<<<<

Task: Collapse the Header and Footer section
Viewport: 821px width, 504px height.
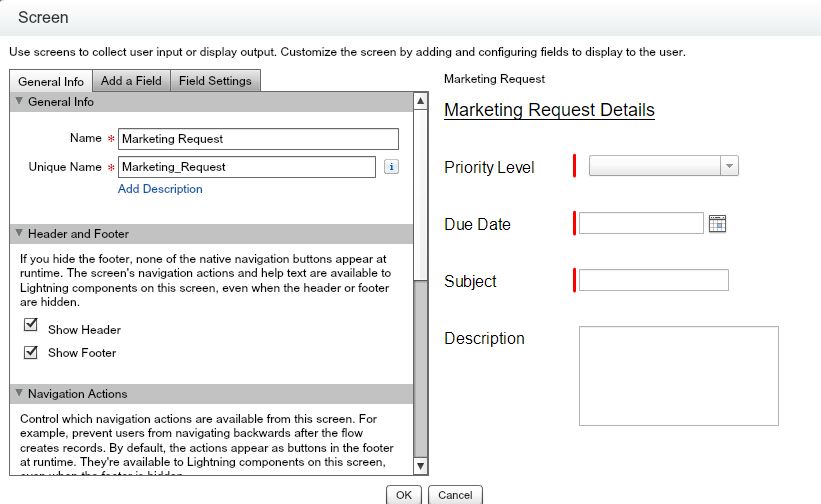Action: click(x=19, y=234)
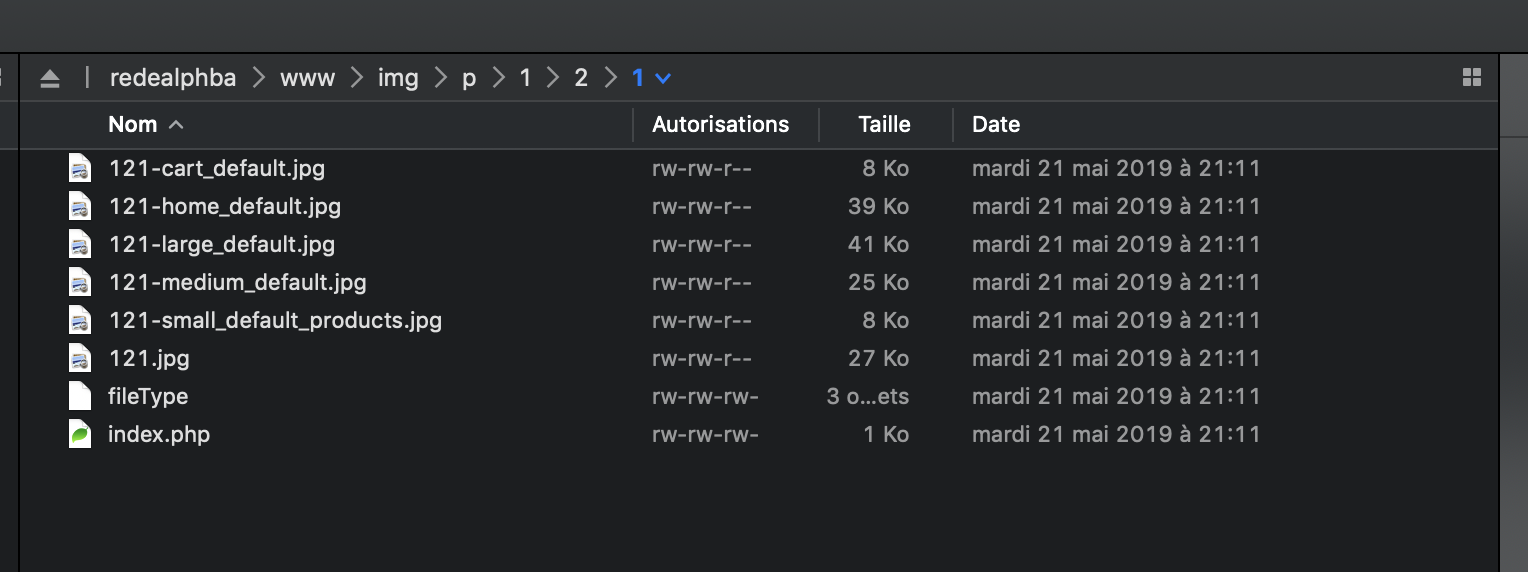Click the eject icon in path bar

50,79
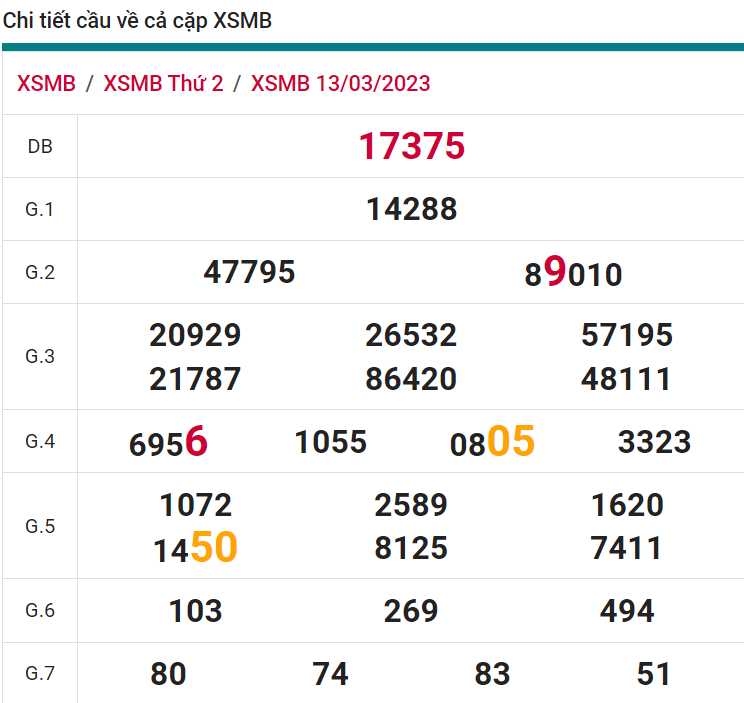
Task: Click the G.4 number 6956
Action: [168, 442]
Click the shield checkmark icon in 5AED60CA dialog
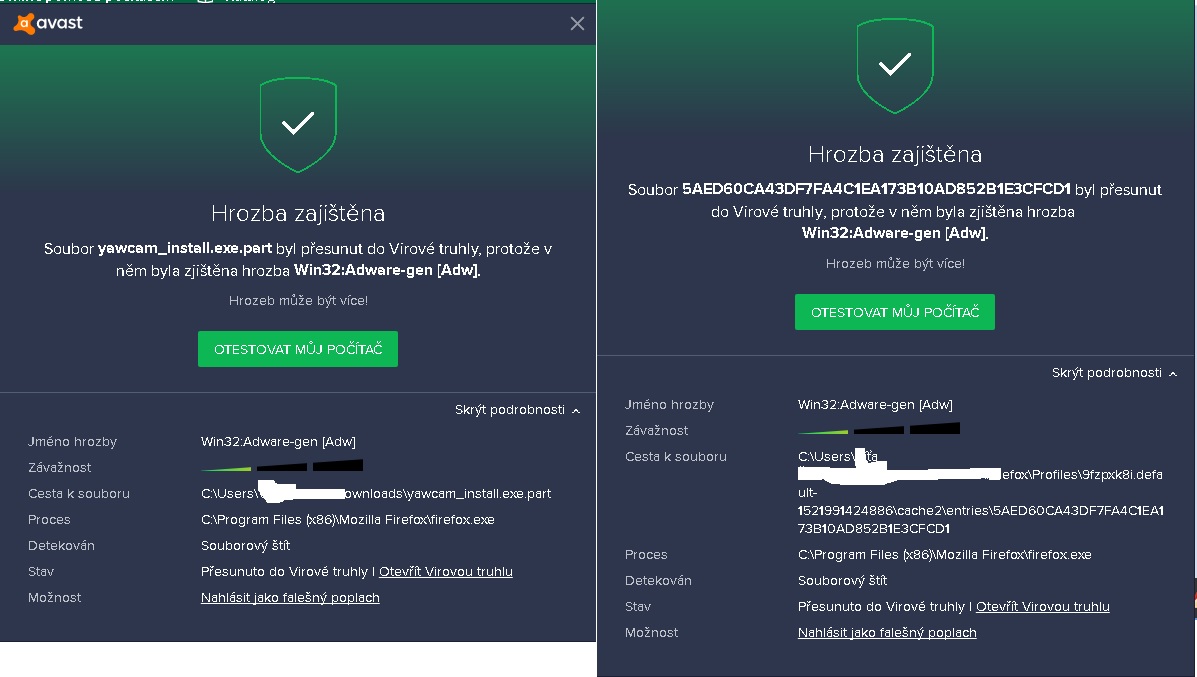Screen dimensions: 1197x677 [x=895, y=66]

>>>>

### What you are asked to do
Count the lines in the rows above that contain the string "Task", with case counting, and reply with only the number.

### The result
2